**WHAT YOU WILL DO**
Transcribe every record without leaving anything out or changing a word.
= = = = =
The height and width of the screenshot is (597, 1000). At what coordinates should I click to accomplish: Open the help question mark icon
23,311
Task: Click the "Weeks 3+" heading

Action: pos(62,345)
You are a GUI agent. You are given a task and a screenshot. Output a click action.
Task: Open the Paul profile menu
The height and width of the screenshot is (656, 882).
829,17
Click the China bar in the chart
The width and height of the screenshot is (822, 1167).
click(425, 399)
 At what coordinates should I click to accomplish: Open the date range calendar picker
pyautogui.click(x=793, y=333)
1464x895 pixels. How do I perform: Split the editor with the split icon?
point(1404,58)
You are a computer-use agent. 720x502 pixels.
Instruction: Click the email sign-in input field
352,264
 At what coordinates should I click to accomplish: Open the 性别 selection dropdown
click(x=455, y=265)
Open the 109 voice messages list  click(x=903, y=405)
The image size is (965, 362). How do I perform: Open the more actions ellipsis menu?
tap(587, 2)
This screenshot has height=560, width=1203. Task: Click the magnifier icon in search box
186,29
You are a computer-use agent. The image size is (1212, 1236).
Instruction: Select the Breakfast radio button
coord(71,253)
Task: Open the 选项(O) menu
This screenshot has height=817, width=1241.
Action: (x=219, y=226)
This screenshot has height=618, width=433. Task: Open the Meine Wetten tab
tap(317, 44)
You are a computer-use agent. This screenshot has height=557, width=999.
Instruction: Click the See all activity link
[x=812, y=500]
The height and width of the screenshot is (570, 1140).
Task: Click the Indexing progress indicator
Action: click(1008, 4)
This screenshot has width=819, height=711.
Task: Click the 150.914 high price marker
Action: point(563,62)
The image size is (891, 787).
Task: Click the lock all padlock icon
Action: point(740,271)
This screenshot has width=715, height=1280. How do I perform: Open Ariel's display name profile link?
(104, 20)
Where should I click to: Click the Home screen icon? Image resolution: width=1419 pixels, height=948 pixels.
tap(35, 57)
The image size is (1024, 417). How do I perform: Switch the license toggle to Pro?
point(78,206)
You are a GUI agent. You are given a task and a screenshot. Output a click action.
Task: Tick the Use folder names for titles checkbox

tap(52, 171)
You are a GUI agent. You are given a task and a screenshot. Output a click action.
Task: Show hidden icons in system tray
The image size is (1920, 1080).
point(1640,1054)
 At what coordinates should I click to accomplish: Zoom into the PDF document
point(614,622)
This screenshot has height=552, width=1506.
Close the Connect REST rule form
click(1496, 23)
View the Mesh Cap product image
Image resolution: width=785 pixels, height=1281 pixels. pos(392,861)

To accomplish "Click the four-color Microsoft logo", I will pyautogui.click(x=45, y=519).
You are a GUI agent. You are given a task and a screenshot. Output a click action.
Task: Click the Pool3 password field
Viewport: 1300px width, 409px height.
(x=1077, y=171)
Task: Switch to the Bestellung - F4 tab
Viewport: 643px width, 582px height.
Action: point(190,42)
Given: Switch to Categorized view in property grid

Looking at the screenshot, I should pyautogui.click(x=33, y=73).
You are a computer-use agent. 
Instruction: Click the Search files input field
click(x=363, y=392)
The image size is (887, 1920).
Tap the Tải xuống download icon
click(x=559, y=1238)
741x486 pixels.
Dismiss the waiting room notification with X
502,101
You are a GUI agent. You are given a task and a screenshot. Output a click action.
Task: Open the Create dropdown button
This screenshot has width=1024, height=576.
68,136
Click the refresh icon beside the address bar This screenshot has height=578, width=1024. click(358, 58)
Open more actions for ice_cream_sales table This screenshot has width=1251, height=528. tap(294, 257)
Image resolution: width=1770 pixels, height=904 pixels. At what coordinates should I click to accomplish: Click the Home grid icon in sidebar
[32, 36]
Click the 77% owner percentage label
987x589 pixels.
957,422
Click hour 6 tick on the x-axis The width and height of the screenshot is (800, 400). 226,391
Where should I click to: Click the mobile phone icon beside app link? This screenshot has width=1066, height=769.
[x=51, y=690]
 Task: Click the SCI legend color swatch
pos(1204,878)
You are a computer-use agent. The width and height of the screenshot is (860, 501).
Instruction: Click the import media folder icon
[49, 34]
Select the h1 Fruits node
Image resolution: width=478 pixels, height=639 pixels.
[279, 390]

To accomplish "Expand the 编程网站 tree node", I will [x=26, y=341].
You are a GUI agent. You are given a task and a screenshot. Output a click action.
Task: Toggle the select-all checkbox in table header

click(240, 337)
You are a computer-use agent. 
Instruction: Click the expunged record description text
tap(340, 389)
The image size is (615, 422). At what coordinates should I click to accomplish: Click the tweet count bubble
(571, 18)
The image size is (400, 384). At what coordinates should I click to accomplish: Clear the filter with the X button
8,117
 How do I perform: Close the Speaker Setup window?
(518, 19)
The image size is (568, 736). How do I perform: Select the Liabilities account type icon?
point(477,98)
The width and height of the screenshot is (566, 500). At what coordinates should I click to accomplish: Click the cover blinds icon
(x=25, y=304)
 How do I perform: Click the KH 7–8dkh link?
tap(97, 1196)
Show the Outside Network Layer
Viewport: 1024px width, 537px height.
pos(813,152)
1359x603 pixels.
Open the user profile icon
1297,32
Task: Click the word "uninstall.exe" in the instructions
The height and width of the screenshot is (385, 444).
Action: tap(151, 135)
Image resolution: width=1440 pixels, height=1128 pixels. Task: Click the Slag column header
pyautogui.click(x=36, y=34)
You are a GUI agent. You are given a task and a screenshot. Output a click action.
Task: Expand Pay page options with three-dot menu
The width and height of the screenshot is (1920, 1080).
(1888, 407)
= = = = =
**YOUR SOLUTION**
The height and width of the screenshot is (597, 1000). At what coordinates should I click to accomplish: Open the help question mark icon
23,311
Task: Click the "Weeks 3+" heading

Action: pos(62,345)
You are a GUI agent. You are given a task and a screenshot. Output a click action.
Task: Open the Paul profile menu
The height and width of the screenshot is (656, 882).
829,17
Click the China bar in the chart
The width and height of the screenshot is (822, 1167).
click(425, 399)
 At what coordinates should I click to accomplish: Open the date range calendar picker
pyautogui.click(x=793, y=333)
1464x895 pixels. How do I perform: Split the editor with the split icon?
point(1404,58)
You are a computer-use agent. 720x502 pixels.
Instruction: Click the email sign-in input field
352,264
 At what coordinates should I click to accomplish: Open the 性别 selection dropdown
click(x=455, y=265)
Open the 109 voice messages list  click(x=903, y=405)
The image size is (965, 362). How do I perform: Open the more actions ellipsis menu?
tap(587, 2)
This screenshot has height=560, width=1203. Task: Click the magnifier icon in search box
186,29
You are a computer-use agent. The image size is (1212, 1236).
Instruction: Select the Breakfast radio button
coord(71,253)
Task: Open the 选项(O) menu
This screenshot has height=817, width=1241.
Action: (x=219, y=226)
This screenshot has height=618, width=433. Task: Open the Meine Wetten tab
tap(317, 44)
You are a computer-use agent. This screenshot has height=557, width=999.
Instruction: Click the See all activity link
[x=812, y=500]
The height and width of the screenshot is (570, 1140).
Task: Click the Indexing progress indicator
Action: click(1008, 4)
This screenshot has width=819, height=711.
Task: Click the 150.914 high price marker
Action: point(563,62)
The image size is (891, 787).
Task: Click the lock all padlock icon
Action: point(740,271)
This screenshot has width=715, height=1280. How do I perform: Open Ariel's display name profile link?
(104, 20)
Where should I click to: Click the Home screen icon? Image resolution: width=1419 pixels, height=948 pixels.
tap(35, 57)
The image size is (1024, 417). How do I perform: Switch the license toggle to Pro?
point(78,206)
You are a GUI agent. You are given a task and a screenshot. Output a click action.
Task: Tick the Use folder names for titles checkbox

tap(52, 171)
You are a GUI agent. You are given a task and a screenshot. Output a click action.
Task: Show hidden icons in system tray
The image size is (1920, 1080).
point(1640,1054)
 At what coordinates should I click to accomplish: Zoom into the PDF document
point(614,622)
This screenshot has height=552, width=1506.
Close the Connect REST rule form
click(1496, 23)
View the Mesh Cap product image
Image resolution: width=785 pixels, height=1281 pixels. pos(392,861)

To accomplish "Click the four-color Microsoft logo", I will pyautogui.click(x=45, y=519).
You are a GUI agent. You are given a task and a screenshot. Output a click action.
Task: Click the Pool3 password field
Viewport: 1300px width, 409px height.
(x=1077, y=171)
Task: Switch to the Bestellung - F4 tab
Viewport: 643px width, 582px height.
Action: point(190,42)
Given: Switch to Categorized view in property grid

Looking at the screenshot, I should pyautogui.click(x=33, y=73).
You are a computer-use agent. 
Instruction: Click the Search files input field
click(x=363, y=392)
The image size is (887, 1920).
Tap the Tải xuống download icon
click(x=559, y=1238)
741x486 pixels.
Dismiss the waiting room notification with X
502,101
You are a GUI agent. You are given a task and a screenshot. Output a click action.
Task: Open the Create dropdown button
This screenshot has width=1024, height=576.
68,136
Click the refresh icon beside the address bar This screenshot has height=578, width=1024. click(358, 58)
Open more actions for ice_cream_sales table This screenshot has width=1251, height=528. tap(294, 257)
Image resolution: width=1770 pixels, height=904 pixels. At what coordinates should I click to accomplish: Click the Home grid icon in sidebar
[32, 36]
Click the 77% owner percentage label
987x589 pixels.
957,422
Click hour 6 tick on the x-axis The width and height of the screenshot is (800, 400). 226,391
Where should I click to: Click the mobile phone icon beside app link? This screenshot has width=1066, height=769.
[x=51, y=690]
 Task: Click the SCI legend color swatch
pos(1204,878)
You are a computer-use agent. The width and height of the screenshot is (860, 501).
Instruction: Click the import media folder icon
[49, 34]
Select the h1 Fruits node
Image resolution: width=478 pixels, height=639 pixels.
[279, 390]

To accomplish "Expand the 编程网站 tree node", I will [x=26, y=341].
You are a GUI agent. You are given a task and a screenshot. Output a click action.
Task: Toggle the select-all checkbox in table header

click(240, 337)
You are a computer-use agent. 
Instruction: Click the expunged record description text
tap(340, 389)
The image size is (615, 422). At what coordinates should I click to accomplish: Click the tweet count bubble
(571, 18)
The image size is (400, 384). At what coordinates should I click to accomplish: Clear the filter with the X button
8,117
 How do I perform: Close the Speaker Setup window?
(518, 19)
The image size is (568, 736). How do I perform: Select the Liabilities account type icon?
point(477,98)
The width and height of the screenshot is (566, 500). At what coordinates should I click to accomplish: Click the cover blinds icon
(x=25, y=304)
 How do I perform: Click the KH 7–8dkh link?
tap(97, 1196)
Show the Outside Network Layer
Viewport: 1024px width, 537px height.
pos(813,152)
1359x603 pixels.
Open the user profile icon
1297,32
Task: Click the word "uninstall.exe" in the instructions
The height and width of the screenshot is (385, 444).
Action: tap(151, 135)
Image resolution: width=1440 pixels, height=1128 pixels. Task: Click the Slag column header
pyautogui.click(x=36, y=34)
You are a GUI agent. You are given a task and a screenshot. Output a click action.
Task: Expand Pay page options with three-dot menu
The width and height of the screenshot is (1920, 1080).
(1888, 407)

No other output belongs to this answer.